Adrenal Insufficiency

This is a rare disorder triggered by pituitary dysfunction. When the hormone ACTH (adrenocorticotropic hormone) depletes, it can often be a sign of adrenal insufficiency. ACTH is responsible for acting as a pituitary messenger. This includes sending messages to the adrenal cortex for it to release cortisol. When the ACTH level drops, it can often be linked to pituitary damage or a pituitary tumor. This leads to a drop in cortisol production, which reduces the amount of aldosterone and cortisone in the body. These hormones are responsible for regulating the body’s blood pressure and metabolism.

Cushing Disease

This disorder encompasses specific symptoms associated with excess ACTH caused by the pituitary tumor. When there’s excess ACTH, this leads to hyperactive adrenal glands releasing too much cortisol. Due to the additional cortisol, it can lead to a long list of symptoms including a larger face, obesity (torso), thinner arms, thinner legs, muscular weaknesses, high blood sugar, pink streaks (Abdomen), osteoporosis, and high blood pressure.

Diabetes insipidus

This includes a reduction in ADH production via the hypothalamus. The kidneys don’t retain enough water causing the individual to feel thirsty while having to frequent the bathroom often (dilute urination).

Nelson Syndrome

This disorder occurs when the adrenal glands have been removed from the human body as a treatment option. The tumor begins to actively produce ACTH while hampering the pituitary hormones. This can lead to symptoms involving skin darkening as the MSH (melanocyte-stimulating hormone) levels rise.

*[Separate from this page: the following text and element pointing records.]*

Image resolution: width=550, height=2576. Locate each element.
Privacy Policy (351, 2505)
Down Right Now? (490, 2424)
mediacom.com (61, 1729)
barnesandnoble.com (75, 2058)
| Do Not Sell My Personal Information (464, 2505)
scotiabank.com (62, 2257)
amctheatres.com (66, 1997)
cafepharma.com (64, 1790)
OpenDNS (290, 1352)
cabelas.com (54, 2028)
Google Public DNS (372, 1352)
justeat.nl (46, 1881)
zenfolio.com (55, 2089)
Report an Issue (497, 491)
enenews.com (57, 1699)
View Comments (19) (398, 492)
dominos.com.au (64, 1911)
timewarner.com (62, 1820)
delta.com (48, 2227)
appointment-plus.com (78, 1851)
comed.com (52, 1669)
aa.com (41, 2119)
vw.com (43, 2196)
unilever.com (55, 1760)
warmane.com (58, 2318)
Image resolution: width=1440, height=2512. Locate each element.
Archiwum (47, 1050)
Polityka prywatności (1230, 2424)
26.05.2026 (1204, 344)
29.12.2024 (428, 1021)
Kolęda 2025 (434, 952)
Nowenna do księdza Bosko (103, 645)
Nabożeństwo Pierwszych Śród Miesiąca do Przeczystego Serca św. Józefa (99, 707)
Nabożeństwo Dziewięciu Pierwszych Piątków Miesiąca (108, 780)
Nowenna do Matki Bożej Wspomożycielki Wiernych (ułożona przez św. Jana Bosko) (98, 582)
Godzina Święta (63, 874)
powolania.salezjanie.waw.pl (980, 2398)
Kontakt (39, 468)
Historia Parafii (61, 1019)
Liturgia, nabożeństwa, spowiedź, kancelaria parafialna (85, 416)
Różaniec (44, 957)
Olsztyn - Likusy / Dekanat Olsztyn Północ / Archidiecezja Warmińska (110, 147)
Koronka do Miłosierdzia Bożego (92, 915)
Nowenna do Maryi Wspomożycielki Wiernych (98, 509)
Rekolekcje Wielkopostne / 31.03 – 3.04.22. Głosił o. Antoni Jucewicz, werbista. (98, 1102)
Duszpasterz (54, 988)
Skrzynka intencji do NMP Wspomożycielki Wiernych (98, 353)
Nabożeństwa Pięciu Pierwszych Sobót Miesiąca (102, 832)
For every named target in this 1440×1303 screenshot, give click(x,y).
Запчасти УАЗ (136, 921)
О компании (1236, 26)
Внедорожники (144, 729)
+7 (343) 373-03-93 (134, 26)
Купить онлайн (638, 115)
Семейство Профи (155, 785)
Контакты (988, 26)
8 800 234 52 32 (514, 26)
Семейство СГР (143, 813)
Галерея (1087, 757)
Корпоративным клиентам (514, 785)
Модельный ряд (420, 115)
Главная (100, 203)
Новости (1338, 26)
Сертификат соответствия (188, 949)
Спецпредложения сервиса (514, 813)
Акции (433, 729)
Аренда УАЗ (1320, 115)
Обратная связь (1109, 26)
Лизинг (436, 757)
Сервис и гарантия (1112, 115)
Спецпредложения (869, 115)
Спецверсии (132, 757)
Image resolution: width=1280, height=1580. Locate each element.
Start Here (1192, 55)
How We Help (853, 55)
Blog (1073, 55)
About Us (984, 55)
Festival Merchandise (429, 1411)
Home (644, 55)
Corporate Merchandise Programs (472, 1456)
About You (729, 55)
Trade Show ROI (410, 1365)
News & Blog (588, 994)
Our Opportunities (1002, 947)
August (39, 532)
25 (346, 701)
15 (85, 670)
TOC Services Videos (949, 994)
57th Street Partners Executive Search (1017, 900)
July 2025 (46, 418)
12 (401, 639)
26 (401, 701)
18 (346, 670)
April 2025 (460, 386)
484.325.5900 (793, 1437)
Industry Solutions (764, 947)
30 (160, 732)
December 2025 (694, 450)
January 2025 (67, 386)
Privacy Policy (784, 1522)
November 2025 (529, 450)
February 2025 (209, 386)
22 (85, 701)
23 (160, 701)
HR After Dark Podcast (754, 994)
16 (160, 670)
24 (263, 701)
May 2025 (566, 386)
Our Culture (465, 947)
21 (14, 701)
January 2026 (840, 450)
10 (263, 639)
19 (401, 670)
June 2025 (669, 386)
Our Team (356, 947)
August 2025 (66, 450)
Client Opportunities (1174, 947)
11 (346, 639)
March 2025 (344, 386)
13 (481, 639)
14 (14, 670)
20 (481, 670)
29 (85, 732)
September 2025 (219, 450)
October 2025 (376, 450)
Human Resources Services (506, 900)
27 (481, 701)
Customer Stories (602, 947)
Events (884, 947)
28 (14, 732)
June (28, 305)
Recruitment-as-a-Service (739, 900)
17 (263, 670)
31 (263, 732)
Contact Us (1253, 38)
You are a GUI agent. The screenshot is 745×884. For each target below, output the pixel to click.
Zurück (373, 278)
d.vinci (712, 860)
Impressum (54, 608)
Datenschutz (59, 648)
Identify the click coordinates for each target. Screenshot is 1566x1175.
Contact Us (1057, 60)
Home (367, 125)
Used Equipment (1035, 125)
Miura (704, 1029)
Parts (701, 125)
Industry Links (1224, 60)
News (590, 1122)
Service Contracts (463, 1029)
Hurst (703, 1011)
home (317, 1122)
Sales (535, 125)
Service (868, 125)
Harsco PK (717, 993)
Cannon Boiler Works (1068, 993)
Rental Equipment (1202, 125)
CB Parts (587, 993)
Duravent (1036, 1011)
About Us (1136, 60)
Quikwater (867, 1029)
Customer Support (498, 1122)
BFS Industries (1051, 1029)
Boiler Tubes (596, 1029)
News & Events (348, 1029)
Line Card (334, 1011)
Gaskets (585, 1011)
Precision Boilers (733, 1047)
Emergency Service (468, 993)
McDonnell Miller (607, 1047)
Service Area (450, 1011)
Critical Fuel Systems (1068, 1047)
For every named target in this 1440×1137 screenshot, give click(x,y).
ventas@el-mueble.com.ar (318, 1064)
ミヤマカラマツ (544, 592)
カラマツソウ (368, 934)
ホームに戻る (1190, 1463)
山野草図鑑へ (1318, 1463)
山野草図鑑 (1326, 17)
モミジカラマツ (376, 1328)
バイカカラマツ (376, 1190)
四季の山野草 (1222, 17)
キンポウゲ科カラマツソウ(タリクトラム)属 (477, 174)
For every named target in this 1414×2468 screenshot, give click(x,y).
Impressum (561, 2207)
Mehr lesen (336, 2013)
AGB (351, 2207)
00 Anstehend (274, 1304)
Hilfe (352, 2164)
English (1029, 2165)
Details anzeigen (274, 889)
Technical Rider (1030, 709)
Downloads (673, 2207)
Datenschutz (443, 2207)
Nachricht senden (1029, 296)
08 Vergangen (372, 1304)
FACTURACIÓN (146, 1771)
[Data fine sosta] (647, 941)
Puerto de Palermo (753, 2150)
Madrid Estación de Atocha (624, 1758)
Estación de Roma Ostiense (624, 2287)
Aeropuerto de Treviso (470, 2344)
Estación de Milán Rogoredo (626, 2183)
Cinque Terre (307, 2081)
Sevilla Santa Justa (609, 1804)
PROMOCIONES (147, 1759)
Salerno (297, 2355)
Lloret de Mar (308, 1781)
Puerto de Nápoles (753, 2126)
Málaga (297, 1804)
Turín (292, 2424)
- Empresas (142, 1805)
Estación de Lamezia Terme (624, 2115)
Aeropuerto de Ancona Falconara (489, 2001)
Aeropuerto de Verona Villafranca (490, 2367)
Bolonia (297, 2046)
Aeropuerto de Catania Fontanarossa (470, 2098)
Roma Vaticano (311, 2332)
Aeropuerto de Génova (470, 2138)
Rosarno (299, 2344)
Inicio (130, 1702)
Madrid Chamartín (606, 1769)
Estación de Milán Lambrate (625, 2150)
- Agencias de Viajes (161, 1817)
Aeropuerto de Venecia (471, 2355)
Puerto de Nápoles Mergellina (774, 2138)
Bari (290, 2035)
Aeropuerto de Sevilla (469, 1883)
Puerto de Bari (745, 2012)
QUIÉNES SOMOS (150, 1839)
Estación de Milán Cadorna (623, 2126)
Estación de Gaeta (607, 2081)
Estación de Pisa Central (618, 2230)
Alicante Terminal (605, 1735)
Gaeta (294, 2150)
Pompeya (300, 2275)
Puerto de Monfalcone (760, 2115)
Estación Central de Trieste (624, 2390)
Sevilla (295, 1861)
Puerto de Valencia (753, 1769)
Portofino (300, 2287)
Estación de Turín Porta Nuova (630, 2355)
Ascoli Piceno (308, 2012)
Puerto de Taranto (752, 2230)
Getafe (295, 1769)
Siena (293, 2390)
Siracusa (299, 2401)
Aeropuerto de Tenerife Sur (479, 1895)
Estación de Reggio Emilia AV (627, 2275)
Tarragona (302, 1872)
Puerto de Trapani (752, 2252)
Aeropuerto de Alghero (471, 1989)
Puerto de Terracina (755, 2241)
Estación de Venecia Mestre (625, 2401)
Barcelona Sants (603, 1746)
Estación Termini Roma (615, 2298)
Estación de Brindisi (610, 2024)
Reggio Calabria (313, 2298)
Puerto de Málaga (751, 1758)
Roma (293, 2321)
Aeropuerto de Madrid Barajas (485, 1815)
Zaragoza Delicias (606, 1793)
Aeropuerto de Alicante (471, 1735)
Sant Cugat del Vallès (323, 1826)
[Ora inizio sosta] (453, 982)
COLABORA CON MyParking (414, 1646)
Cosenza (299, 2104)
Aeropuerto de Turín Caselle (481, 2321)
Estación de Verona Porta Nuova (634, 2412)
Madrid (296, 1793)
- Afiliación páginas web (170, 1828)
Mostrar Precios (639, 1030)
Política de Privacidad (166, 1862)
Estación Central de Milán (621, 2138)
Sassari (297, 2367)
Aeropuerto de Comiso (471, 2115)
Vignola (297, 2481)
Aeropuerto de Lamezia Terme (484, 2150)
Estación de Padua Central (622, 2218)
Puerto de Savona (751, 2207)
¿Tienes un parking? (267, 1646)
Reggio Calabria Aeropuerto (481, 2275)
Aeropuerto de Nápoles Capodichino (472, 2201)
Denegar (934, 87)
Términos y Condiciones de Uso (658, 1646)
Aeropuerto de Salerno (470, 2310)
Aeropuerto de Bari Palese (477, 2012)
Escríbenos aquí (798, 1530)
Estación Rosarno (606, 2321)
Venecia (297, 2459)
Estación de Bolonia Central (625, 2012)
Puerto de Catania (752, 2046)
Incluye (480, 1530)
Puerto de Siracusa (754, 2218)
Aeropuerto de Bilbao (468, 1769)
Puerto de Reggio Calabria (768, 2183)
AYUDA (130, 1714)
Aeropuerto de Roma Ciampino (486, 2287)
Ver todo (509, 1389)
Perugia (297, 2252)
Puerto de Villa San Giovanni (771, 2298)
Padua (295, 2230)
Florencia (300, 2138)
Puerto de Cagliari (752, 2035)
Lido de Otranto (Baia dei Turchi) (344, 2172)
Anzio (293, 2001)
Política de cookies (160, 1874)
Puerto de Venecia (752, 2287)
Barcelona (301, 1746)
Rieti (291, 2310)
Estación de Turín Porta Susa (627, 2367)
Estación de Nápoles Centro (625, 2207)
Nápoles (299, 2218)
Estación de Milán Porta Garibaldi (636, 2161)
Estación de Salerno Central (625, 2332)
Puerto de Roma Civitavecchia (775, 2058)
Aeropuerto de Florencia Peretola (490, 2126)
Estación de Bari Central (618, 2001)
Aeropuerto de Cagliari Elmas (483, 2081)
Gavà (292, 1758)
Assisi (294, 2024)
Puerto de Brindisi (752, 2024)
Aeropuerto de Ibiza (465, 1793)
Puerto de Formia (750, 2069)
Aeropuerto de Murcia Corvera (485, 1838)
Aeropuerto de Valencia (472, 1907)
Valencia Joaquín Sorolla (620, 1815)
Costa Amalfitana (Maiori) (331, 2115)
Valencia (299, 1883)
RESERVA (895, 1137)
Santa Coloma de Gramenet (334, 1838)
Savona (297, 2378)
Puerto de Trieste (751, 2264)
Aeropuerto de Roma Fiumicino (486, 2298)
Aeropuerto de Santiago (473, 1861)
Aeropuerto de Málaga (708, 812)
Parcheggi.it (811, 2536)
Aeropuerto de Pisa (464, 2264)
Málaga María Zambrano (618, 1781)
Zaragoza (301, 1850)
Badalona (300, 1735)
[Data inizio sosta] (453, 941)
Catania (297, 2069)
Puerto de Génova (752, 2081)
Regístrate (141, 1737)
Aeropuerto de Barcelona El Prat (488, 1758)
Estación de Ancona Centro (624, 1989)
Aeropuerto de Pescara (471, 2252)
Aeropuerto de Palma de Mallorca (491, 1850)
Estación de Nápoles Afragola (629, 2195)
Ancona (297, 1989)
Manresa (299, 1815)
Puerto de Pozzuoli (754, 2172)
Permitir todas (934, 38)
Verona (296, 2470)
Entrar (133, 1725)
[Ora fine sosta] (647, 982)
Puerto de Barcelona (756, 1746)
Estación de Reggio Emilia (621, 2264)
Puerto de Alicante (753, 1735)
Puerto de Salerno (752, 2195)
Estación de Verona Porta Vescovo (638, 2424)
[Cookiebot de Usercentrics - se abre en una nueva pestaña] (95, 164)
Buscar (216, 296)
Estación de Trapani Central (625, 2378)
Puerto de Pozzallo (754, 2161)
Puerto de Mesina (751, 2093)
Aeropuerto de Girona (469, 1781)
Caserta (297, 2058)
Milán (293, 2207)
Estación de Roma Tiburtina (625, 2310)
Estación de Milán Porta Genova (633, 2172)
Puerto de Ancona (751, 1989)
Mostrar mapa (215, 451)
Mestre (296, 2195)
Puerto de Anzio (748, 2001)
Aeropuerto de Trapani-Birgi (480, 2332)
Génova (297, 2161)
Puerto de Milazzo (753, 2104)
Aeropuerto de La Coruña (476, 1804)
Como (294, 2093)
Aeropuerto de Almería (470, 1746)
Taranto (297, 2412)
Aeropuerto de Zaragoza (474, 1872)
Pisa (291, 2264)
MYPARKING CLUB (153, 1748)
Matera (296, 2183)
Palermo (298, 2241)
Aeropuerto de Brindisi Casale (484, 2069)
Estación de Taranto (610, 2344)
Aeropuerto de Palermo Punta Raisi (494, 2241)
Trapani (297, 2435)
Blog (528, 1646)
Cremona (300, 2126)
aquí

Multiple Endocrine Neoplasia Type 1 (MEN1)

This genetic mutation can increase the likelihood of developing tumors close to the pituitary and other similar endocrine glands.

Kallman Syndrome

This is a genetic condition due to a deficiency in GnRH (gonadotropin-releasing hormone). This can create a reduction in LH and FSH production while halting a child’s puberty and hampering their ability to smell.

Pituitary Infarction

This is often cited as a leading cause of bleeding near a benign pituitary tumor. It occurs once the surrounding tissues have been damaged (hypopituitarism).

Sheehan Syndrome

This is a rare condition that occurs after childbirth. It takes place due to excessive bleeding during birth, causing the pituitary gland to lose function. This is noted as a pituitary infarction.

Tests

Comprehensive lab testing can determine the presence of too much or too little hormones. These tests can also pinpoint specific pituitary disorders, their severity, and what type of treatment is best for the individual. With cases of inherited conditions, the risk of a pituitary disorder is seen across all ages and demands constant checkups.

It’s recommended to seek scheduled testing to compare hormonal measurements at different ages. This can help diagnose fluctuations in TSH (thyroid-stimulating hormone) along with additional hormones produced by the endocrine system such as Thyroxine (Thyroid Gland Hormone T4).

Tests can assess the following hormones:

LH and FSH

Prolactin Cortisol and ACTH

Free T4 (Thyroxine) and TSH IGF-1 and GH

Regular test results may include:

  • Constant TSH Levels
  • Varying Cortisol Levels
  • Cyclical LH and FSH Levels (Menstrual Cycle Only)
  • Increased Prolactin Production (During Breastfeeding for Women or Periods of Stress)

These variations in each test necessitate regular testing to pinpoint specific trends in the hormonal levels. This can help determine whether a person has excess or deficient hormones. It can also account for medicine-related suppression or production.